Cyclosporine ophthalmic solution 0.09% Phase 4 data indicates sustained improvement in dry eye signs, symptoms in patients switched from cyclosporine ophthalmic emulsion 0.05%


According to Sun Pharmaceutical Industries, the study design mirrors real-world experience with dry eye disease, including allowing use of artificial tears and measurement of CFS in all 5 corneal zones.

(Image Credit: AdobeStock/nong)

(Image Credit: AdobeStock/nong)

Sun Pharmaceutical Industries Limited announced Phase 4 data indicates that cyclosporine ophthalmic solution 0.09% (CEQUA; Sun Pharmaceutical) induces sustained improvement in the signs and symptoms of dry eye disease (DED).

According to the company, cyclosporine ophthalmic solution is a calcineurin inhibitor immunosuppressant indicated to increase tear production in patients with keratoconjunctivitis sicca (dry eye).

The company noted in its news release that researchers indicated that cyclosporine ophthalmic solution elicited significant improvement in corneal fluorescein staining (CFS, a test used to detect damage to the cornea) and in modified Symptom Assessment in Dry Eye (mSANDE) scores in patients with DED whose disease was uncontrolled on cyclosporine ophthalmic emulsion (Restasis; Allergan, an AbbVie company) 0.05% therapy.1

Researchers conducted a 12-week Phase 4 multicenter study during which patients were given cyclosporine ophthalmic solution twice daily and found it led to improved CFS and mSANDE scores starting at Week 4 of treatment and maintained these improvements through Week 12. Cyclosporine ophthalmic solution offers a high concentration of cyclosporine for ophthalmic use and is the first and only FDA-approved cyclosporine treatment delivered with nanomicellar NCELL technology, which helps to improve the bioavailability of cyclosporine, resulting in improved ocular tissue penetration.

Brittany Mitchell, OD, Head of Medical Affairs, Ophthalmics, at Sun Pharma, lauded the research.

"In addition to the rapid and sustained symptomatic improvement in patients with dry eye disease treated with CEQUA, this study is notable for its design, which allows for use of artificial tears, thus replicating real-world conditions as closely as possible for a controlled clinical trial," Mitchell said in the news release. "The data presented at the American Academy of Optometry meeting represent the first of a series of assessments from this trial, with results thus far consistent with the efficacy, safety, and convenient dosing of CEQUA. We look forward to sharing additional information as we continue to analyze the data from this trial."

Lead investigator Josh Johnston, OD, FAAO, of Georgia Eye Partners in Atlanta, Georgia, said researchers were encouraged to observe significant improvements in dry eye signs and symptoms as early as 4 weeks into treatment with the solution and to see even greater improvements at 8 weeks and again at 12 weeks.

“By assessing corneal fluorescein staining in all five zones of the cornea, we were able to attain a more complete characterization of corneal health than in many dry eye disease trials, which typically assess only a few corneal areas,” Johnson said in a news release.

The company noted its study enrolled adults with DED inadequately controlled (i.e., still symptomatic and/or exhibiting disease signs) on current cyclosporine ophthalmic emulsion therapy for at least 3 months, and who had a history and clinical diagnosis of DED for at least 3 months before screening/baseline.

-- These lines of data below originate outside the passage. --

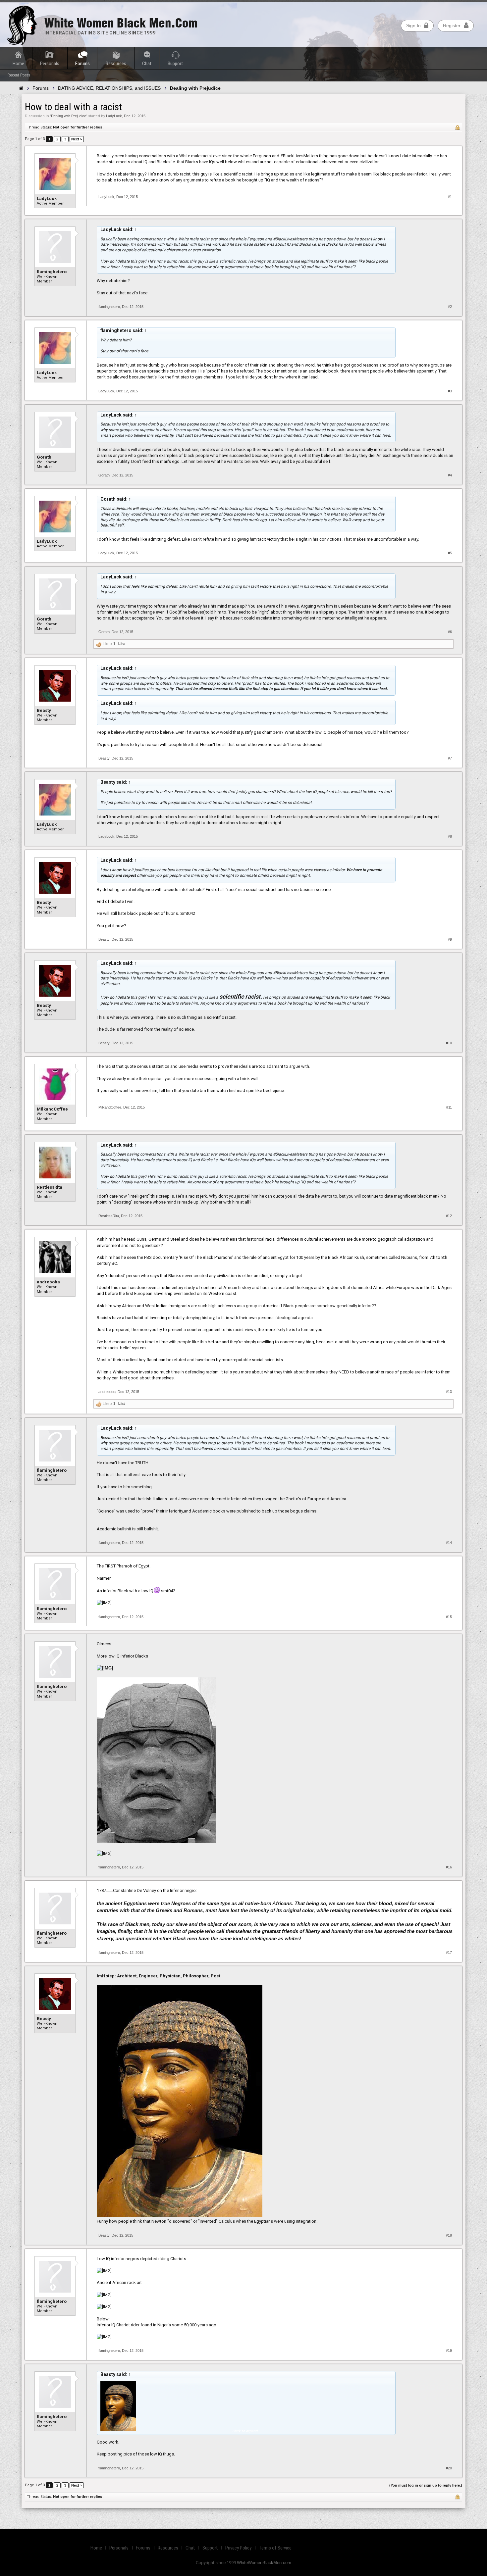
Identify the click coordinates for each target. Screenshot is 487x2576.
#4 (450, 475)
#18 (449, 2235)
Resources (116, 64)
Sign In (413, 25)
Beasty (44, 710)
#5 (450, 553)
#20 (449, 2468)
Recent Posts (19, 75)
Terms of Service (275, 2548)
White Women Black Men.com (120, 23)
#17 (449, 1953)
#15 (449, 1617)
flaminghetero (52, 271)
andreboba (48, 1281)
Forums (82, 64)
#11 (449, 1107)
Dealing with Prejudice (68, 116)
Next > (76, 139)
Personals (49, 64)
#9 (450, 939)
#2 (450, 307)
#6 (450, 632)
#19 (449, 2351)
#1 (450, 197)
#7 (450, 758)
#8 (450, 836)
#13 (449, 1392)
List (121, 644)
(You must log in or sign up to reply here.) (425, 2485)
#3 (450, 391)
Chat (147, 64)
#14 (449, 1543)
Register (451, 25)
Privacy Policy (238, 2548)
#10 (449, 1043)
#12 (449, 1216)
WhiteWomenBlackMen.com (264, 2562)
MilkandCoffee (52, 1109)
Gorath (44, 457)
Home (18, 64)
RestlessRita (49, 1187)
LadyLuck (114, 116)
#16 (449, 1867)
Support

Patients received one drop of CEQUA in each eye twice daily for 12 weeks. Investigators assessed CFS and mSANDE scores at baseline and at Weeks 4, 8, and 12, and/or upon early discontinuation from the study.

Moreover, the company noted CFS was scored on a 0-4 grading scale in 0.5-point increments, with a score of 0 indicating no stain (i.e., healthy cornea) and a score of 4 reflecting a severe stain; investigators calculated a total CFS score by summing all five corneal area scores. The mSANDE questionnaire assessed frequency and severity of DED symptoms of dryness and irritation on a 0-100 scale, with 0 representing very low frequency/severity and 100 indicating very high frequency/severity.

Researchers offered results from 124 patients in the modified intent-to-treat (mITT) population. The mean age of the patients was 65.5 (11.6) years; 110 of the patients (88%) were female. The mean (SD) total CFS score was 5.7 (3.37) at baseline, and improved significantly (P < 0.0001) to 4.0 (3.12) at Week 4, 2.9 (2.54) at Week 8, and 2.7 (2.36) at Week 12. Similarly, the mean (SD) mSANDE score was 67.1 (21.05) at baseline and improved significantly (P <0.0001) to 48.4 (23.31) at Week 4, 44.2 (24.28) at Week 8, and 38.3 (25.99) at Week 12.

Researchers also indicated cyclosporine ophthalmic solution 0.09% was generally well tolerated in the study, consistent with its established safety profile, and there were no new safety signals in the trial. Overall, 58 patients (43.3%) reported at least one treatment-emergent adverse event (AE); most AEs were mild in severity (73.8%). The most common treatment-related AEs were instillation site irritation and instillation site pain; all other treatment-related AEs occurred in fewer than 2% of patients.

Johnson presented data at the American Academy of Optometry 2023 annual meeting in New Orleans, Louisiana.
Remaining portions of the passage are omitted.